Right hippocampal contribution to visual memory: a presurgical and postsurgical study in patients with temporal lobe epilepsy
- Dr U Gleiβner, Klinik für Epileptologie, Sigmund-Freud-Strasse 25, 53105 Bonn, Germany. Telephone 0049 228 287 4436; fax 0049 228 287 6294; email
- Received 14 November 1997
- Revised 30 April 1998
- Accepted 29 May 1998
OBJECTIVES Existing speculations regarding the cognitive functions of the right hippocampus suggest a special involvement in non-verbal memory functions. However, all supporting evidence in epileptic patients came from postoperative studies that did not consider the preoperative functioning level. The present study investigates in patients with right temporal lobe epilepsy (RTLE), both preoperatively and postoperatively, the role of the right hippocampus for visual memory, visuoconstruction, and spatial visualisation.

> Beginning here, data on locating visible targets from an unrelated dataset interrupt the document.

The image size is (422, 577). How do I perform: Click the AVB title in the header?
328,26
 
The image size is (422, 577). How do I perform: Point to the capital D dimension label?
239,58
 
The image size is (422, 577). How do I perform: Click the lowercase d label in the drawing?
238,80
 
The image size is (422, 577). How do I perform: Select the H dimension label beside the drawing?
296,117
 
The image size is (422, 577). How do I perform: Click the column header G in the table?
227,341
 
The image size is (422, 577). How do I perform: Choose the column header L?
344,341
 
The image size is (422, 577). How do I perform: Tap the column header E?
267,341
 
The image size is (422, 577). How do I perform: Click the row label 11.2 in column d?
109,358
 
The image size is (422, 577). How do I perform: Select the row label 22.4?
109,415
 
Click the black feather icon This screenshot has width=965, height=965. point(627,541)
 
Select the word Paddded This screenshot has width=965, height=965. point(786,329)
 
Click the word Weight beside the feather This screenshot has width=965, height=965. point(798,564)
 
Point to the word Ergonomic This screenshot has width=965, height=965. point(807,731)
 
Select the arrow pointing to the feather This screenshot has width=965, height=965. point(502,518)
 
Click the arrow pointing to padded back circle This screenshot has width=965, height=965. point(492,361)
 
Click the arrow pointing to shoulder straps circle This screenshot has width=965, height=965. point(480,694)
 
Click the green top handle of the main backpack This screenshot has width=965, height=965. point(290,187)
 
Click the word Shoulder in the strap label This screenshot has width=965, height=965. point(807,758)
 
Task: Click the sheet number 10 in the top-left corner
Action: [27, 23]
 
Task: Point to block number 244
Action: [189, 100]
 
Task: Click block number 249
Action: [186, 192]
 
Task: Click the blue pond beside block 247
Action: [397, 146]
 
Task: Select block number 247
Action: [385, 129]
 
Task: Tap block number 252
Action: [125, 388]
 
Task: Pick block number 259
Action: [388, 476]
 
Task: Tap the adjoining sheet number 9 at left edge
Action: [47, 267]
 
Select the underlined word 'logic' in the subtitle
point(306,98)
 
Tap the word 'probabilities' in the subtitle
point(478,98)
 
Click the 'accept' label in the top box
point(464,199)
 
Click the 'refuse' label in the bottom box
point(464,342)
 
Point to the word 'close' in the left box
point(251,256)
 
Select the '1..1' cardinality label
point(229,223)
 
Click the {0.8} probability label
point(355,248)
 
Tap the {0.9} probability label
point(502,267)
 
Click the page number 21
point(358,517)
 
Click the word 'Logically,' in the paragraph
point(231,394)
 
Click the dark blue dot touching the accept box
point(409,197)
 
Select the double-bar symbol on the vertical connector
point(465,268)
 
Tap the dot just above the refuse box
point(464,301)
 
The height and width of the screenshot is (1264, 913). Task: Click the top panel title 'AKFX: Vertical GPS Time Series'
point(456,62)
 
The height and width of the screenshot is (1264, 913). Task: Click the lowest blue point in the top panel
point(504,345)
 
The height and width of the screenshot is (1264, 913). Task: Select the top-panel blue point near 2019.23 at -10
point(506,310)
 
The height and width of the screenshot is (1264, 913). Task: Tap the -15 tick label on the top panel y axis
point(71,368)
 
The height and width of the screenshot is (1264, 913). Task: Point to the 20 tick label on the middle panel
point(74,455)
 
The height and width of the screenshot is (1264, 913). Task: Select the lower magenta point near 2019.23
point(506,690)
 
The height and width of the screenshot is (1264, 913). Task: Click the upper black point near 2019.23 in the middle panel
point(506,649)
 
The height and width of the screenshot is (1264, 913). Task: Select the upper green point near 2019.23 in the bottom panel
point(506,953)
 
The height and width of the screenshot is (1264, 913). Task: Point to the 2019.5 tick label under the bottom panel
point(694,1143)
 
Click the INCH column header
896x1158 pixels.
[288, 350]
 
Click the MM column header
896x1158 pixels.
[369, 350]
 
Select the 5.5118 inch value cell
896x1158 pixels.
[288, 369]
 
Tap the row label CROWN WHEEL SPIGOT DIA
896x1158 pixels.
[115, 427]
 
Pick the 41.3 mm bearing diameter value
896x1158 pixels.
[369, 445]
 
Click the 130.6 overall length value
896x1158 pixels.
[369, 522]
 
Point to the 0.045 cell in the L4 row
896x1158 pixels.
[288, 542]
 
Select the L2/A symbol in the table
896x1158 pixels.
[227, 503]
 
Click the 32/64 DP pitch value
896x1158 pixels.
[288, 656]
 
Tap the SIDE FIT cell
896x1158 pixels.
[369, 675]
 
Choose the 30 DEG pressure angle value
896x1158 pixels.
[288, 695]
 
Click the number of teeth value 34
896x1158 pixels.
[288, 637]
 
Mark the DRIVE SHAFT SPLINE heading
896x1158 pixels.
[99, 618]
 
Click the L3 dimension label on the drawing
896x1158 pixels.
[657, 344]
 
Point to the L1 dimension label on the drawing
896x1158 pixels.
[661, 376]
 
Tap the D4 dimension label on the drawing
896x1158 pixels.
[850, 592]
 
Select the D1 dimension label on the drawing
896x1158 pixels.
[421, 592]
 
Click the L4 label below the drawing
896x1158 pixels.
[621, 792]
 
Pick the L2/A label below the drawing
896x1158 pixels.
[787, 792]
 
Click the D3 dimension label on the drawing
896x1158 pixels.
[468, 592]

METHODS Two groups of patients with RTLE with and without right hippocampal damage (HC+/n=15 vHC−/n=13) were set up retrospectively thereby taking into account the surgical treatment (selective amygdalohippocampectomyv temporal resections sparing the hippocampus), the postoperative pathological findings (hippocampal sclerosis in the HC+ group) and the seizure outcome (all seizure free). The two groups were compared with regard to their neuropsychological performance preoperatively and 3 months after temporal lobe surgery.
RESULTS The preoperative results indicated impaired visual memory performance only for the HC+patients, whereas the HC− patients exhibited no deficiencies in any of the assessed functions. Postoperatively, both groups exhibited partially improved performances. The type of surgical treatment had no different effects on the postoperative performance changes.
CONCLUSIONS The results suggest that hippocampal damage is the major cause of non-verbal memory deficiencies in preoperative patients with right temporal lobe epilepsy. Hence the results support and extend findings from previous postoperative studies. Right hippocampal resections did not increase the preoperative visual memory deficiencies, thus supporting the view that right temporal lobe resection in general bears only small risks for cognitve deteriorations.